JEWISH LUCK ("Yidishe Glikn," Russia, 1925, 90 minutes)
In Yiddish and Russian with English subtitles
Introduced by Amelia Glaser, Assistant Professor of Russian Literature,
University of California at San Diego
Wed., August 13, 7:00 pm
Building 260 (Pigott Hall), room 113
Map
This classic of Soviet cinema is an adaptation of Sholom Aleichem's story, "Menachem-Mendel the Matchmaker," and combines fantasy, document and comedy. The main character is a luft-mentsh who wanders the land in search of new get-rich-quick schemes and learning accidental lessons along the way. It is also the film debut of the Yiddish State Art Theatre actor, Solomon Mikhoels, who was considered the greatest living Yiddish actor and director of his time. The fiction writer Isaac Babel penned the film's original Russian subtitles. JEWISH LUCK is a wonderful document from early twentieth-century Ukraine, and, despite its effort to portray the misery of pre-Revolutionary Jewish life, offers wonderfully detailed images from Jewish Berdichev.
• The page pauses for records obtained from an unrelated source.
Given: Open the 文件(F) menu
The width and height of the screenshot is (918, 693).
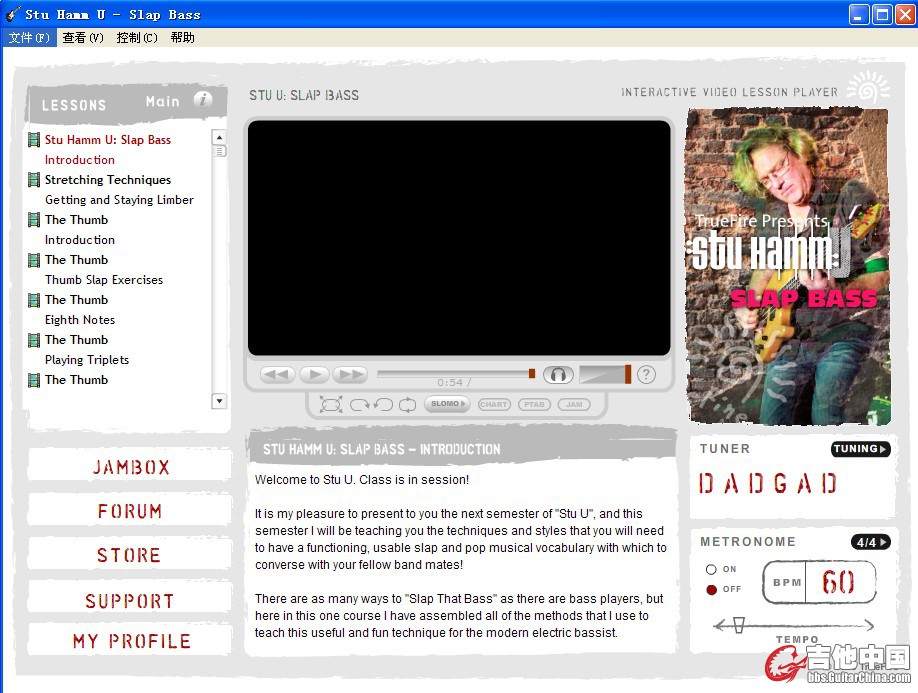Looking at the screenshot, I should [x=29, y=38].
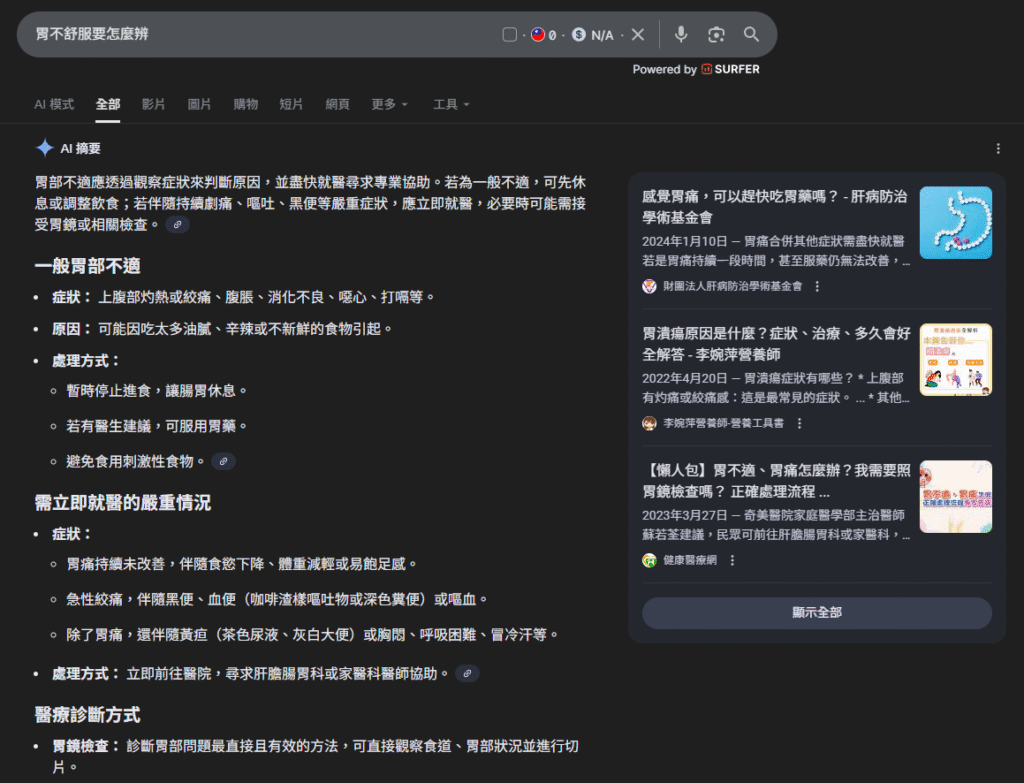This screenshot has height=783, width=1024.
Task: Click the magnifying glass search icon
Action: [751, 35]
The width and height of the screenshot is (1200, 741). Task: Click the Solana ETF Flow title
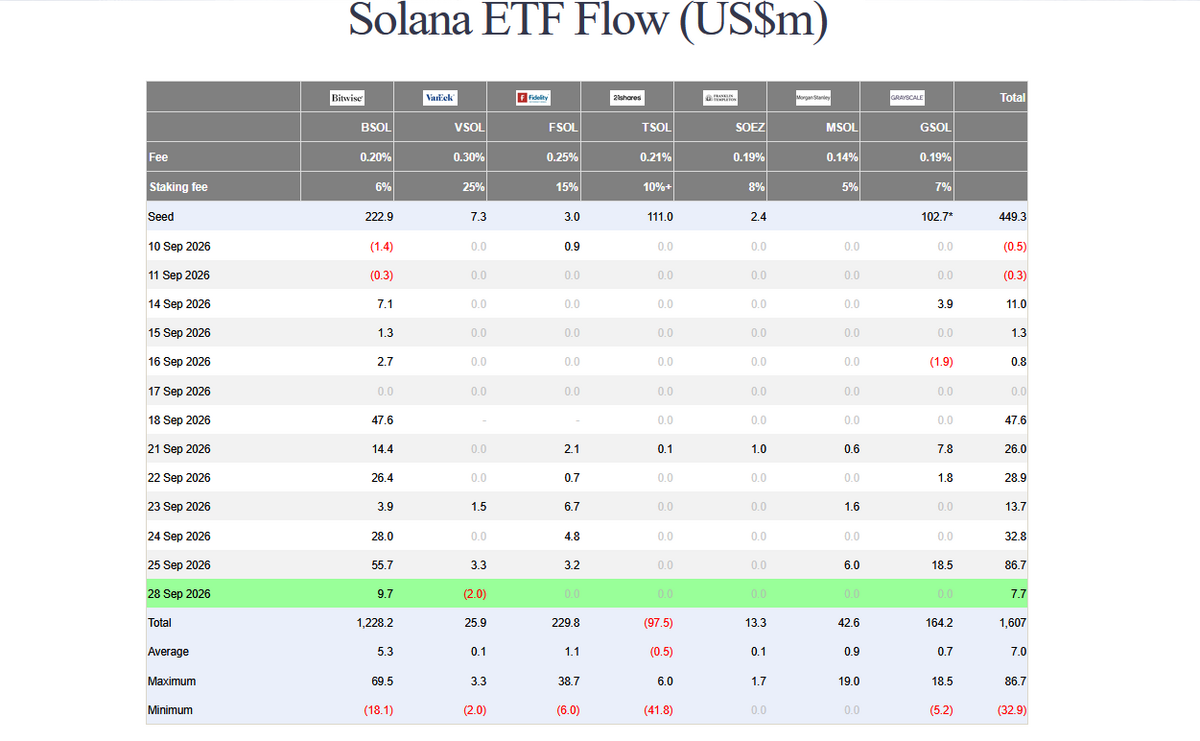[587, 22]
The film follows the hapless main character as he looks for luck, traveling from his hometown to Odessa. The film concludes with an almost ethnographic staging of an outdoor Jewish wedding. In one of the highlights of his adventure, Menachem Mendl dreams of exporting a shipload of Jewish brides from Eastern Europe to America. While he never actually sets sail, the film represents a moment in which all roads seemed open, but true fortune might be found shockingly close to home.